In researching yesterday’s post, I came across several excellent sites offering adventure trips in Norway. These were a couple of my favorites: Arctic Pathfinder and Sami Adventure (here’s the English version).

Arctic Pathfinder arranges a wide variety of trips — this is the full list — and judging from the website alone, they seem to be the better organized of the two. Here is a sampling of the trips they organize:

  • On August 1, 2008, there will be total solar eclipse visible in nearby northern Greenland. A few days before the event they’ll fly you to Greenland, where you’ll camp out in the wilderness and take an arctic survival course before heading to the eclipse-viewing camp at Cape Morris Jessup. Here you’ll share camp duties with other participants, including a shift on night-watch to guard against prowling polar bears! If you’re not that into the possibility of being devoured — and where’s your sense of adventure?! — they offer some less perilous trips for your consideration, such as…
  • Ever dreamt of spending a handful of subzero Norwegian nights pushing thousands of reindeer across a blank, icy landscape, taking part in a millennia-old tradition with indigenous Laplanders, the Sami people? Of course you have, and you can arrange exactly that here.
  • A stay at a Sami summer camp. Spend a few nights in a lavvu (also lavvo) and learn the ropes (literally) of reindeer herding, followed by a three-day trekking expedition through the national park. Don’t forget your liggeunderlag.

All of these trips are on the expensive side — the cheapest of them costs about $2,500 per person — but hey, for Americans the whole world is heading to the expensive side.

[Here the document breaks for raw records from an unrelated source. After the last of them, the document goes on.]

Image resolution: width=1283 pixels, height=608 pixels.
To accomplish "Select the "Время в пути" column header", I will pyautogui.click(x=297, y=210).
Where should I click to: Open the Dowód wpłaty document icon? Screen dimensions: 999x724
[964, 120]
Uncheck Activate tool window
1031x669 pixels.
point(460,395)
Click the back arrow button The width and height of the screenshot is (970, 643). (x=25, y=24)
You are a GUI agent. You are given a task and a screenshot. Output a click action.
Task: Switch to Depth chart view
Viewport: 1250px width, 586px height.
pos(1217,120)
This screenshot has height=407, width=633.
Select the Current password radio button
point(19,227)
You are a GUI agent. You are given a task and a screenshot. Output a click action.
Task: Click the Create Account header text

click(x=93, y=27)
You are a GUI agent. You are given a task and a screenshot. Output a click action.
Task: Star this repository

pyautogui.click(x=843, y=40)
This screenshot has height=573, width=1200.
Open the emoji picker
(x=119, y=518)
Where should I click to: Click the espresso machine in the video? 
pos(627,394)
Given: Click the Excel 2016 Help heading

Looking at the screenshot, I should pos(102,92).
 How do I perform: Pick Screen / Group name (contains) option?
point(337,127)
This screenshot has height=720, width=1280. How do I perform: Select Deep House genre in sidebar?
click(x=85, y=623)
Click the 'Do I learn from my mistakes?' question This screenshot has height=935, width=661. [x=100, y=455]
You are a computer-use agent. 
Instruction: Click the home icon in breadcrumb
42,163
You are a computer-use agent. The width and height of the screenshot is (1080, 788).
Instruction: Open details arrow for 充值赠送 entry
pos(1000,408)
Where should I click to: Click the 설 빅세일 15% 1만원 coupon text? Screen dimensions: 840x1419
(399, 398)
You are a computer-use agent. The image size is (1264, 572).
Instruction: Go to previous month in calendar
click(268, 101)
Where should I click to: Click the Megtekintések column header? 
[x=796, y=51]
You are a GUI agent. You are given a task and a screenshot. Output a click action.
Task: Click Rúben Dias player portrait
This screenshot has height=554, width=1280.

If you’d prefer to tailor a trip for yourself, check out Sami Adventure, which offers reindeer herding, snowmobiling, hunting in the autumn, fishing in the summer, a wintertime three-night stay in a lavvo to see the Northern Lights, whatever you want to do. You can even take part in the World Championships of reindeer roping. The original Norwegian-language website is only partially translated into English, so I had my friend Google work on it: “This is the tours that provide memories for life and hair on the chest for real karfolk.” So there you go.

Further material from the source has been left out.